◆ Listed entries ◆
• • • • • • •

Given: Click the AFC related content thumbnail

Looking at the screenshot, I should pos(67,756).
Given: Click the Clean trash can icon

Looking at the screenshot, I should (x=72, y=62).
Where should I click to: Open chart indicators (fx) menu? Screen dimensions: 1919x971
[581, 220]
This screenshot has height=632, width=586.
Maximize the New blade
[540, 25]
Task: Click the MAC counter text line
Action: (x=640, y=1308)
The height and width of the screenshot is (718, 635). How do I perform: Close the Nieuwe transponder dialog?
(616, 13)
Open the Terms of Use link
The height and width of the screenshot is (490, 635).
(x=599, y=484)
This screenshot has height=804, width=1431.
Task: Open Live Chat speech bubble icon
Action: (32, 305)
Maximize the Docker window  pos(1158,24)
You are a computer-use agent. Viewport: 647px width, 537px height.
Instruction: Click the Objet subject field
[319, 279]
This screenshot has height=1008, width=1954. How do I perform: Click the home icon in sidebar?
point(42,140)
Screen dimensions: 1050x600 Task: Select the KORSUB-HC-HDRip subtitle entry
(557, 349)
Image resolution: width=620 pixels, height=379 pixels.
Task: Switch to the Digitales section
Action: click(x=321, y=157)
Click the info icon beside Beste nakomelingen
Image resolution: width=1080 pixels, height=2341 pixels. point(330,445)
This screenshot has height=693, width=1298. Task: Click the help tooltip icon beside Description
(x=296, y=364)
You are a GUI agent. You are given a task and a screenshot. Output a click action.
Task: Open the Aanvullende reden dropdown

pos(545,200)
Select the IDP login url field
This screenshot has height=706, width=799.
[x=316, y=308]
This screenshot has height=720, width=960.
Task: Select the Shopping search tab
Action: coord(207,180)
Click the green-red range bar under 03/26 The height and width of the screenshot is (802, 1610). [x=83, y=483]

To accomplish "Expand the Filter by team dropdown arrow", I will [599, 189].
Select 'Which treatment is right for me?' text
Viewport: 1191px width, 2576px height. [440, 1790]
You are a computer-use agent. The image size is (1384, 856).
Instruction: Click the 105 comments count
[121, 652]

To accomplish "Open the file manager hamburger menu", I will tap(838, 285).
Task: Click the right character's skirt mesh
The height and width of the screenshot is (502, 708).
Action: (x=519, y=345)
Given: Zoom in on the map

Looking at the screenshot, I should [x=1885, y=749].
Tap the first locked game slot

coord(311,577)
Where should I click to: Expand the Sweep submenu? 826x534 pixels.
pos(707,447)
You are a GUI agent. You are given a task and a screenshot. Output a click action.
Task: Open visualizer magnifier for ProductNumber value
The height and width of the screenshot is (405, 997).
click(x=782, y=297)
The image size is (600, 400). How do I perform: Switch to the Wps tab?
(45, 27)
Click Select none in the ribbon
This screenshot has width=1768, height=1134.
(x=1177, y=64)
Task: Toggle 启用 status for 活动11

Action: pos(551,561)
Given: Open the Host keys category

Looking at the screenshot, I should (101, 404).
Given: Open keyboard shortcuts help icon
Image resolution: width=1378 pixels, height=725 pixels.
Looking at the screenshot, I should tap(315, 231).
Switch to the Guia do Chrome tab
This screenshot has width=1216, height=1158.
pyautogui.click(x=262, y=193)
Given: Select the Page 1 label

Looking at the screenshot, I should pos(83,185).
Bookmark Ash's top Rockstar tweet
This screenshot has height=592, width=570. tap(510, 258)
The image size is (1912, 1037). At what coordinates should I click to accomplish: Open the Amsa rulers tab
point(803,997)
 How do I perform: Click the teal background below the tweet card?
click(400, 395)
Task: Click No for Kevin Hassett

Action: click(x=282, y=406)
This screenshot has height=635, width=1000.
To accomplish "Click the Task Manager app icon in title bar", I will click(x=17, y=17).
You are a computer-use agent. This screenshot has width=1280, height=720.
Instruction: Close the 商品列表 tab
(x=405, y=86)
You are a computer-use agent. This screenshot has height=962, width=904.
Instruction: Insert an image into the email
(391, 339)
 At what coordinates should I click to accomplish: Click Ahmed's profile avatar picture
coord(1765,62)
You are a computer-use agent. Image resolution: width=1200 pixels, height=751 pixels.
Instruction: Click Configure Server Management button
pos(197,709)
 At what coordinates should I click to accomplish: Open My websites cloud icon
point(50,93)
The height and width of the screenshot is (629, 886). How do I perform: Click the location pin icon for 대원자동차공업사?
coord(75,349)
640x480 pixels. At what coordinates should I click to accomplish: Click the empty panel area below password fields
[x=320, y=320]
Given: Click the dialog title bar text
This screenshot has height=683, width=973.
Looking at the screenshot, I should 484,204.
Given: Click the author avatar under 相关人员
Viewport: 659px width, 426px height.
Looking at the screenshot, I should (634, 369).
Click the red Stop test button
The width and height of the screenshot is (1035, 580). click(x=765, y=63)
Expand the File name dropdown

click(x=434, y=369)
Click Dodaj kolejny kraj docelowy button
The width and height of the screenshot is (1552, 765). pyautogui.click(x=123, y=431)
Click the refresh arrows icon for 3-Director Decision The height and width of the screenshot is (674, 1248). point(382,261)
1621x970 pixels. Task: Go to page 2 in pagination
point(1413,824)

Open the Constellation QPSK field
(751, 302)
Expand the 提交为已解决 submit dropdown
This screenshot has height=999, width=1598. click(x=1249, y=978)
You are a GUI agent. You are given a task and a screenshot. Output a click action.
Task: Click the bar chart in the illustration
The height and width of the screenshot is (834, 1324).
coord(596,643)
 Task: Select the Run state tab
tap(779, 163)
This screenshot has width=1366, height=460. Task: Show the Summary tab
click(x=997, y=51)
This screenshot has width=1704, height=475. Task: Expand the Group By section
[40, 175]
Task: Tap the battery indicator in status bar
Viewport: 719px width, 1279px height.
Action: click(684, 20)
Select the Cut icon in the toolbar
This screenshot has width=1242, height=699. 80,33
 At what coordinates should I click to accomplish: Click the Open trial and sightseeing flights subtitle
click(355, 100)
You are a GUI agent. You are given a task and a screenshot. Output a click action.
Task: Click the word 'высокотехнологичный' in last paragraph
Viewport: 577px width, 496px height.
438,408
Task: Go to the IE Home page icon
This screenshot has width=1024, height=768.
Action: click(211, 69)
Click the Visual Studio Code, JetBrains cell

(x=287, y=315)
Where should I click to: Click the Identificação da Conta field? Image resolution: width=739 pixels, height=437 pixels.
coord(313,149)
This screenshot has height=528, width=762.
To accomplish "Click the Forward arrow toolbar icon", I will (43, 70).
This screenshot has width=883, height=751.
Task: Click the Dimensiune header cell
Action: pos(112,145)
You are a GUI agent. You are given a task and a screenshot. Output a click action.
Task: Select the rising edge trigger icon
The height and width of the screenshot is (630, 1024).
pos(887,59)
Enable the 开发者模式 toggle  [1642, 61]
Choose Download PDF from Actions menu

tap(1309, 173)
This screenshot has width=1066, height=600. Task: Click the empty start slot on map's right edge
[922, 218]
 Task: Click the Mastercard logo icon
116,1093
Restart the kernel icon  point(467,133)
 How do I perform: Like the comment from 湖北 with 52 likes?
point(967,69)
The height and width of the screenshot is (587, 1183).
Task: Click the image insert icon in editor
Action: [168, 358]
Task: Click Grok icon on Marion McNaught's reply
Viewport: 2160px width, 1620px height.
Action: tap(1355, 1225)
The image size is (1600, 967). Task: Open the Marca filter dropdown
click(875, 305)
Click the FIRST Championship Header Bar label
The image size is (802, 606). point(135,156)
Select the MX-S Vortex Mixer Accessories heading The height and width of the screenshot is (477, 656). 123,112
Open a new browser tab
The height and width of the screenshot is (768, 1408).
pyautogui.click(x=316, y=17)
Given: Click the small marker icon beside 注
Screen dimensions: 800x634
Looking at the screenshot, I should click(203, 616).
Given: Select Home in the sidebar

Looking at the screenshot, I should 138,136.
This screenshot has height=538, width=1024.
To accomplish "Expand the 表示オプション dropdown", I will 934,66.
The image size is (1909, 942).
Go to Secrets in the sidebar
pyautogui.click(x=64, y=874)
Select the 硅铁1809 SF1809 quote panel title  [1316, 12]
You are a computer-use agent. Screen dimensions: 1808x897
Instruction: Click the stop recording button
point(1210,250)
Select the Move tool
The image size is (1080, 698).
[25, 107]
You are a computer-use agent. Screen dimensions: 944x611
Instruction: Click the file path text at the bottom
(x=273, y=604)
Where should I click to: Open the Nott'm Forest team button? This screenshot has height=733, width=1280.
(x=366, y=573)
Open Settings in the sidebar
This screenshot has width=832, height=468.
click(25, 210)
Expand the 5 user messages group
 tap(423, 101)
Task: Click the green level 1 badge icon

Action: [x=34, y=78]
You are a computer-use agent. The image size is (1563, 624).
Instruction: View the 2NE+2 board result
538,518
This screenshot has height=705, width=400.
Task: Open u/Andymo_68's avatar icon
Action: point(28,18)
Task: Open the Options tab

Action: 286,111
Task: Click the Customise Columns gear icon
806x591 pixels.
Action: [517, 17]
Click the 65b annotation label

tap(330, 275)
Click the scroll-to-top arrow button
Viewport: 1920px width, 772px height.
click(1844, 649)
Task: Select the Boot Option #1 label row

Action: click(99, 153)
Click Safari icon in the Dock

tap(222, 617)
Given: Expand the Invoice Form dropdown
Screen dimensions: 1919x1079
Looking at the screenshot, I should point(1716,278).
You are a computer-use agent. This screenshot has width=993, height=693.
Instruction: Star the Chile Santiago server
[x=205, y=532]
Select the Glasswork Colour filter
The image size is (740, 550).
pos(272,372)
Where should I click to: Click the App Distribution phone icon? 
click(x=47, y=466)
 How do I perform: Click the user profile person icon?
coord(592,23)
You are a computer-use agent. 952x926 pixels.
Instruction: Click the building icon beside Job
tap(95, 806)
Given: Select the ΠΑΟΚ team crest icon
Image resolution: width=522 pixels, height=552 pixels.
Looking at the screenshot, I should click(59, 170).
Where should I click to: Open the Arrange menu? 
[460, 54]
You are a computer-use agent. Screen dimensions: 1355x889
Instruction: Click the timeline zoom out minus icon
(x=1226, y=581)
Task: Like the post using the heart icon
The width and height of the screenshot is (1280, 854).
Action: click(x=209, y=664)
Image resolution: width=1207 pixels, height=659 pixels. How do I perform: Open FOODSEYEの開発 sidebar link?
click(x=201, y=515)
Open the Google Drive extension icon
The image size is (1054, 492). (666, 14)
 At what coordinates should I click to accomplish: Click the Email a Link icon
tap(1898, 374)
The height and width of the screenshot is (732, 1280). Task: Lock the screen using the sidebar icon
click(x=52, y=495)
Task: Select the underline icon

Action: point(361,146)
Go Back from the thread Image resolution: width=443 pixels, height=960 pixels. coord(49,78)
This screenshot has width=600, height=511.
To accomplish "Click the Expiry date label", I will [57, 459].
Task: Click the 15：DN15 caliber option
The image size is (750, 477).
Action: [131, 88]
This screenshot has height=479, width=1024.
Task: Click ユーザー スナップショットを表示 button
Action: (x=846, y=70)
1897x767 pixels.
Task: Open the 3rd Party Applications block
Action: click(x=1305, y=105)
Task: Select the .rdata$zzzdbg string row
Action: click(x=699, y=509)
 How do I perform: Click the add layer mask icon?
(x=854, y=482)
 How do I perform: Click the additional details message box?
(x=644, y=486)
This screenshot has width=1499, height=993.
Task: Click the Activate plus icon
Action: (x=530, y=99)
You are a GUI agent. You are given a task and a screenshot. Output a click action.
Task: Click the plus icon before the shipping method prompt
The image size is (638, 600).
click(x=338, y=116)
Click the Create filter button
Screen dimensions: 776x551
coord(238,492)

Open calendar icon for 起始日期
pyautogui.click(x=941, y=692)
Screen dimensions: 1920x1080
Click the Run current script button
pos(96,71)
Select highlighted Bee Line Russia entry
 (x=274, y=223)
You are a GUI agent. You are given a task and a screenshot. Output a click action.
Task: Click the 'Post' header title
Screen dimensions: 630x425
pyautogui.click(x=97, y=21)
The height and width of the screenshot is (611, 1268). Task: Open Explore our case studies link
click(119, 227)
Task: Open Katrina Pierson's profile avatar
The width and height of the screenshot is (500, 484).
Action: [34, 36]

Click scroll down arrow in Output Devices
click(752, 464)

• • • • • • •

Which lines of the data contain "computer"? Copy them all.

◆ Response to the exercise ◆
You are a computer-use agent. Viewport: 647px width, 537px height.
You are a computer-use agent. The image size is (1384, 856).
You are a computer-use agent. This screenshot has width=1280, height=720.
You are a computer-use agent. This screenshot has height=962, width=904.
You are a computer-use agent. Image resolution: width=1200 pixels, height=751 pixels.
You are a computer-use agent. Screen dimensions: 1808x897
You are a computer-use agent. Screen dimensions: 944x611
You are a computer-use agent. The image size is (1563, 624).
You are a computer-use agent. This screenshot has width=993, height=693.
You are a computer-use agent. 952x926 pixels.
You are a computer-use agent. Screen dimensions: 1355x889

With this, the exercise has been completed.